The asymmetry in the two definitions above can be seen even physically - the entry related to man is much shorter to that for woman. Man is, first of all, a person, who does not need any more specific defining, whereas woman is firstly described through her role of giving birth (meaning 1). In addition, woman is stereotypically portrayed in meaning 2, where she is defined through her marital status; in meaning 3b, where she is defined through household chores and working for someone else; then in meaning 4, where a woman means a weak man; and in the phrase easy woman, with negative connotations, again in relation to men. The only neutral meaning for woman is, in fact, provided in 3a. The described gender difference is a result of the Serbian patriarchal society, which is reflected in the given dictionary entries. However, as said before, dictionaries do not just describe the sociolinguistic reality, but they propagate it (and, perhaps, co-construct it?), and one of the dilemmas before dictionary makers is how to intervene and to what extent.

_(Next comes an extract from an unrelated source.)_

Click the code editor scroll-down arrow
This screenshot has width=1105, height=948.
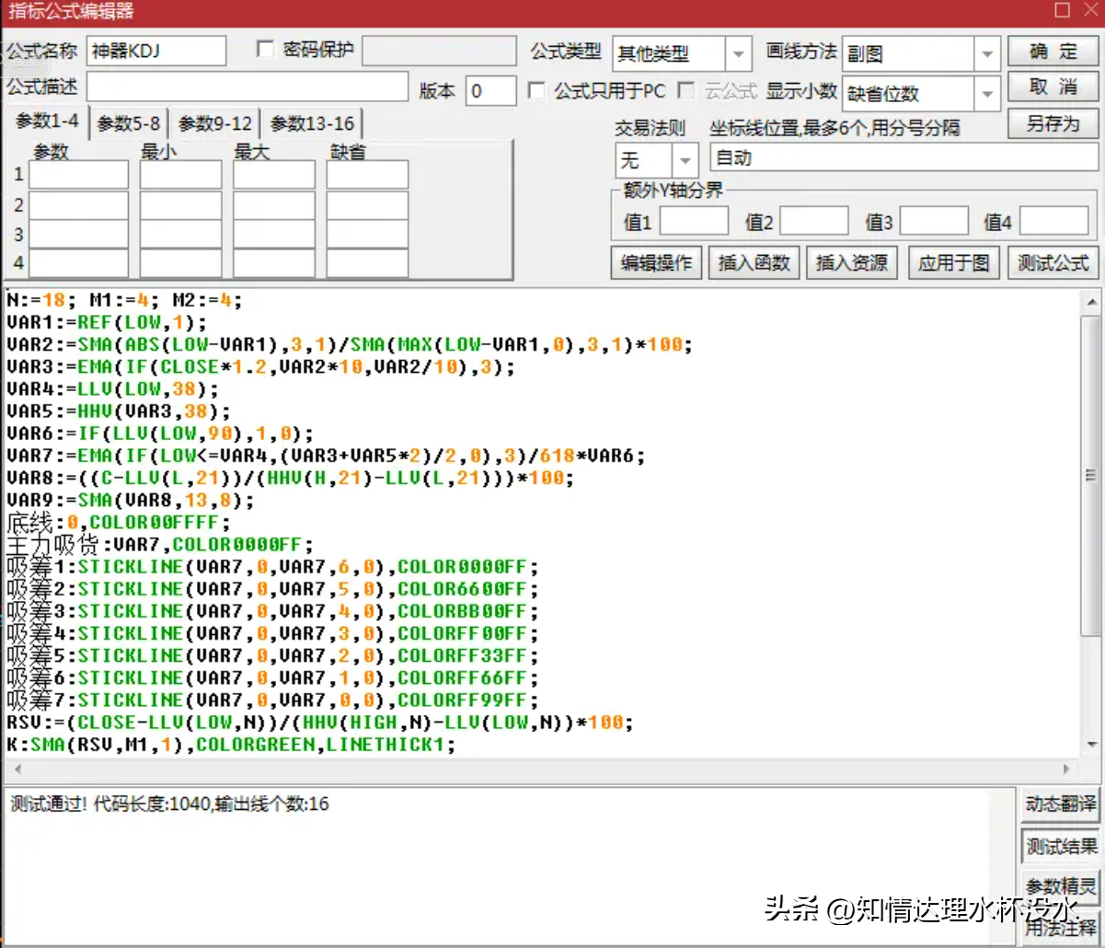click(1091, 744)
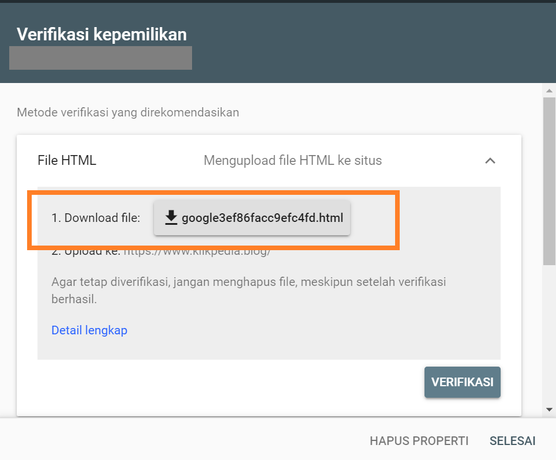
Task: Click the scrollbar down arrow
Action: 550,409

As Müller-Spitzer (2023: 80) notes, lexicographers have a responsibility, given that dictionaries may contribute to exclusion and perpetuating gender stereotypes. In other words, "the representation of gender in dictionaries is a matter of both language use and lexicographic-moral responsibility" (Müller-Spitzer 2023: 83). Due to this, many dictionary makers have opted to invest effort into reducing gender bias as much as possible in their dictionaries. As a result, a stark asymmetry in the definitions of genders is more rarely seen in modern dictionaries, however, gender bias remains at more subtle levels. Müller-Spitzer and Rüdiger (2022: 130) analyse the choice of examples in the entries on man, woman, boy and girl in the Cambridge Dictionary, and quote the following examples from these entries:

"He plays baseball, drinks a lot of beer and generally acts like one of the boys."

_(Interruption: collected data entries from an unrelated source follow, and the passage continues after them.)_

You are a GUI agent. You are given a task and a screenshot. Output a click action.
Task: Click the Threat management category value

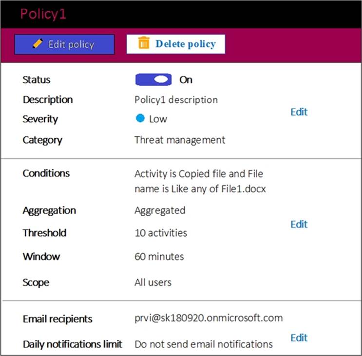(x=180, y=140)
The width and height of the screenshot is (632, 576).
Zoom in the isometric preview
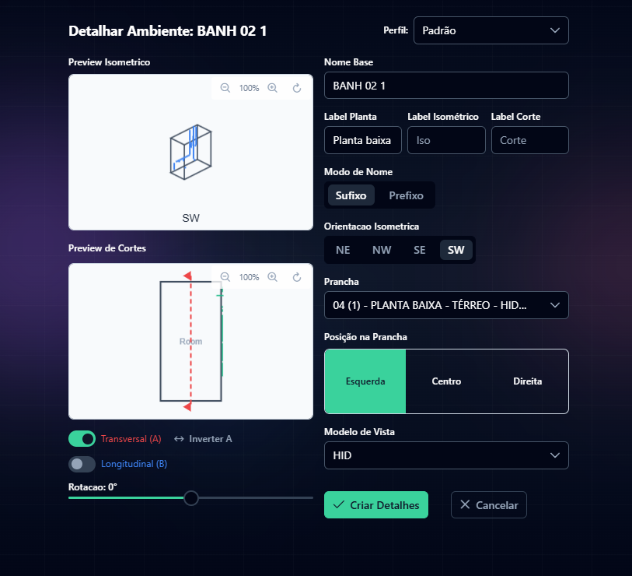coord(273,88)
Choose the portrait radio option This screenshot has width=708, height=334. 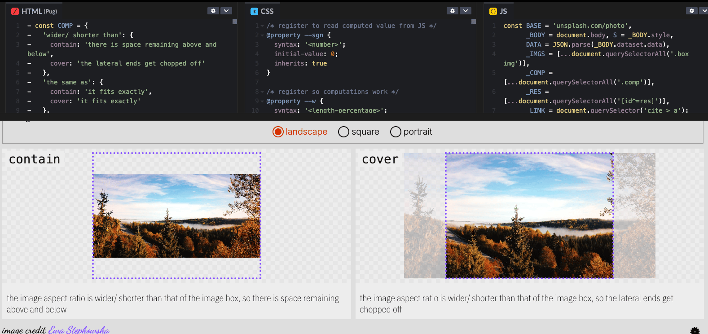pos(396,132)
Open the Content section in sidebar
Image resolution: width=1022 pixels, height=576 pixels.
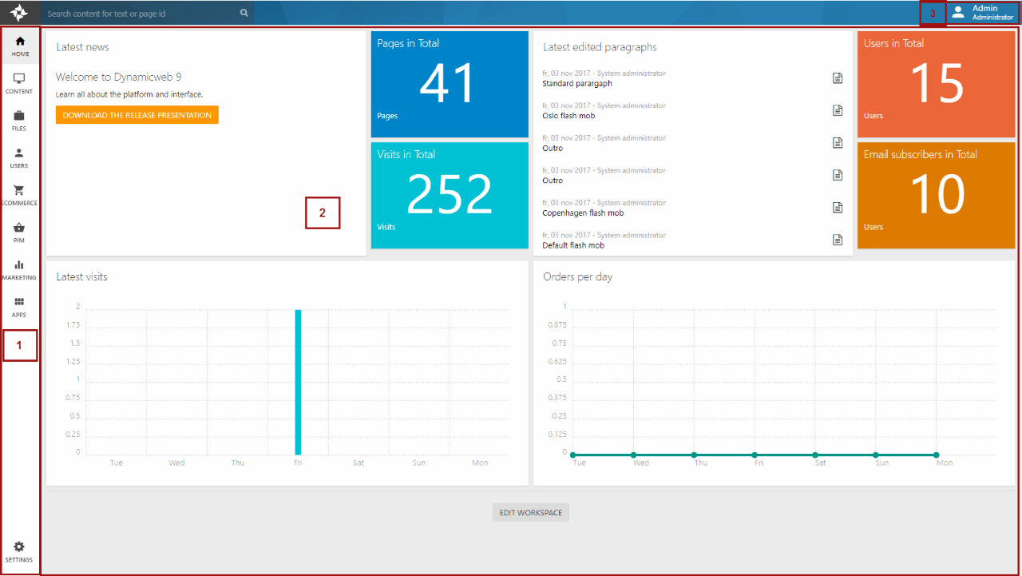click(20, 84)
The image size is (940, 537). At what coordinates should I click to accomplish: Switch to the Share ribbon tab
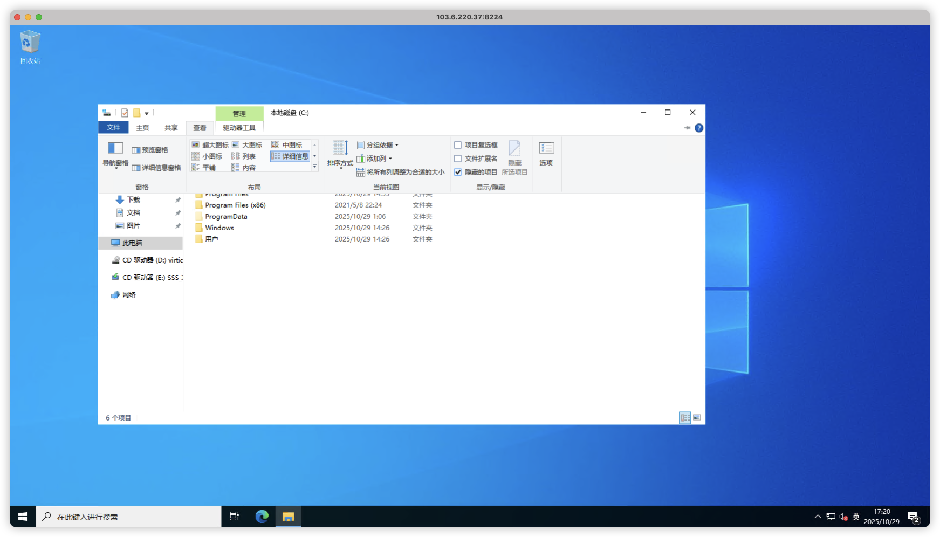pos(171,128)
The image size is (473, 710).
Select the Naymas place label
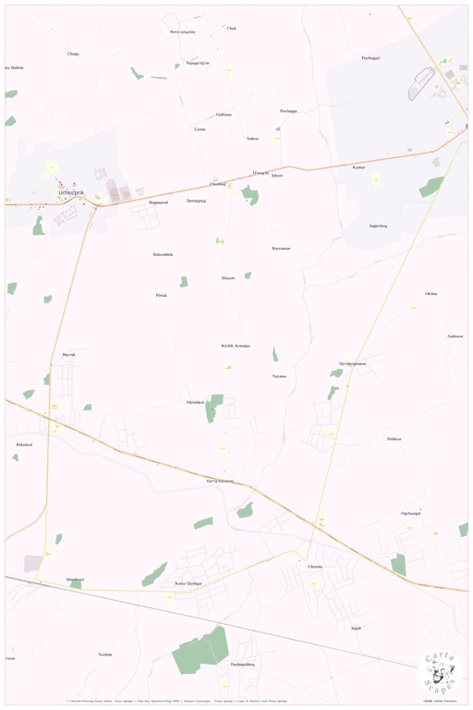(x=279, y=376)
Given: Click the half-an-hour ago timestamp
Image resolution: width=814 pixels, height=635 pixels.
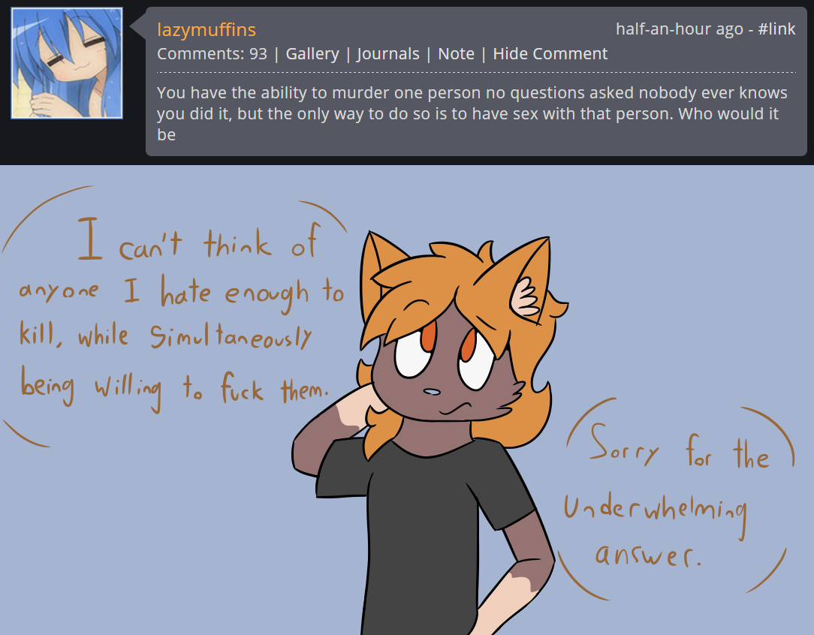Looking at the screenshot, I should [x=679, y=29].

"Steve can solve anything - the man's a genius."

"Who was that beautiful girl I saw you with last night?"

"Both girls compete for their father's attention."

The examples contain gender stereotypes - men and boys are associated with playing sports, drinking alcohol, and intelligence; women and girls are described in terms of appearance and as fighting for men's attention.

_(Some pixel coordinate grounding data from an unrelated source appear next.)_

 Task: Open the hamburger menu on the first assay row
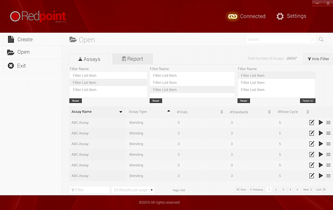(x=329, y=122)

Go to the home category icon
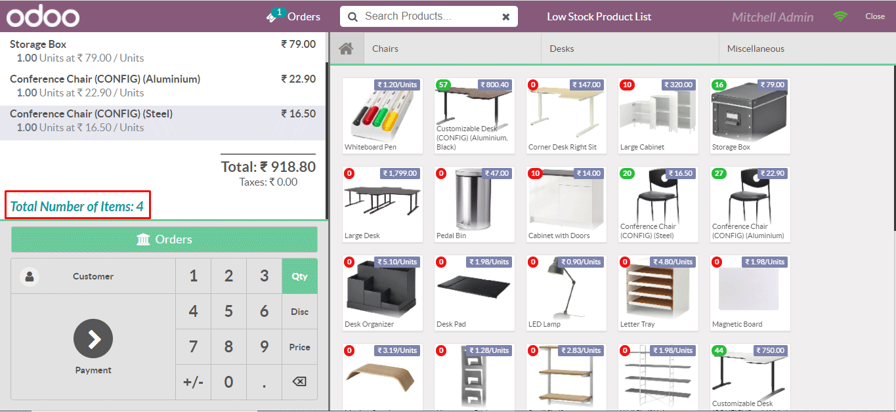click(346, 49)
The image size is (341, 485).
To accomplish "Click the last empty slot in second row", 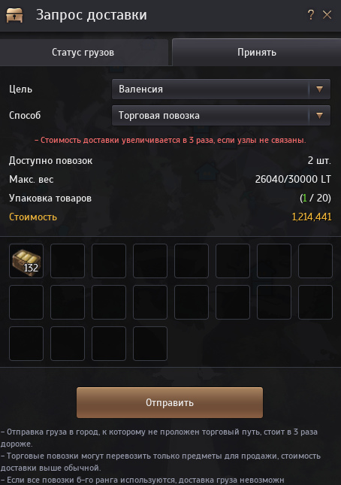I will [x=315, y=302].
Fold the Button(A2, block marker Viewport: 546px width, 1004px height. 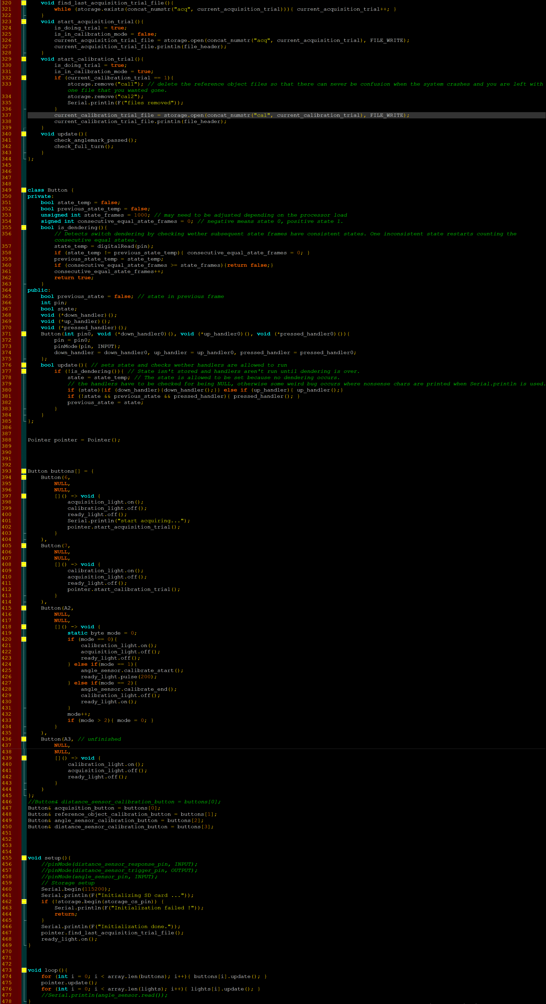coord(24,608)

A similar situation may be noted with collocations. For instance, the Online OXFORD Collocation Dictionary of English (2019) (https://m.freecollocation.com) provides the following adjectival collocates for the entry girl:

- baby; little, small, young; adolescent, teenage; bubbly, happy, lively; lovely, nice; attractive, beautiful, good-looking, gorgeous, handsome, pretty, stunning; single, unmarried.

In contrast, consider the following adjectival collocates given by the same dictionary for the entry boy:

- big; little, small; young; elder, eldest, older; baby; adolescent, teenage; good; naughty; bright, clever.

As can be seen, some of the collocates for boys and girls are similar, especially those referring to age and size. However, considerable differences may be noted in other semantic fields - for instance, on the one hand, girls have six collocates for describing pleasant physical looks, four for describing pleasant disposition, and two for describing marital/partner status, as qualities considered important for females in anglophone societies, while boys are not described at all in terms of these three aspects. On the other hand, two collocates for boys refer to their intelligence, as a quality more associated with men in gender stereotypes, while such collocates are not found for girls. In addition, boys are described as naughty, also a quality more associated with men, as more obedience is expected from girls. The choice of the collocates certainly comes from the corpus that informs the Online OXFORD Collocation Dictionary of English and the same is true of the thesauri created from word embeddings.

In the literature, we have not come across examples treating gender bias reflected in a choice of synonyms (and semantically related terms) for certain entries, but, as our present analysis will show, gender bias can be uncovered through this lens as well.

3. Word embeddings and gender bias

As suggested earlier, a word embedding is a numeric representation of a word in the form of a vector. Such representations are used in Natural Language Processing (NLP) to allow for automatic text analysis and processing to complete tasks such as sentiment analysis (analysis of texts to determine if their emotional tone is positive, neutral, or negative), translation, web search, parsing through different kinds of texts, etc. They have also been used to inform and make some dictionaries, thesauri in particular (Morinaga and Yamaguchi 2018; Chaimae et al. 2020; Liang et al. 2023; Arppe et al. 2023), although this use of word embeddings has not been as frequent as the uses mentioned above.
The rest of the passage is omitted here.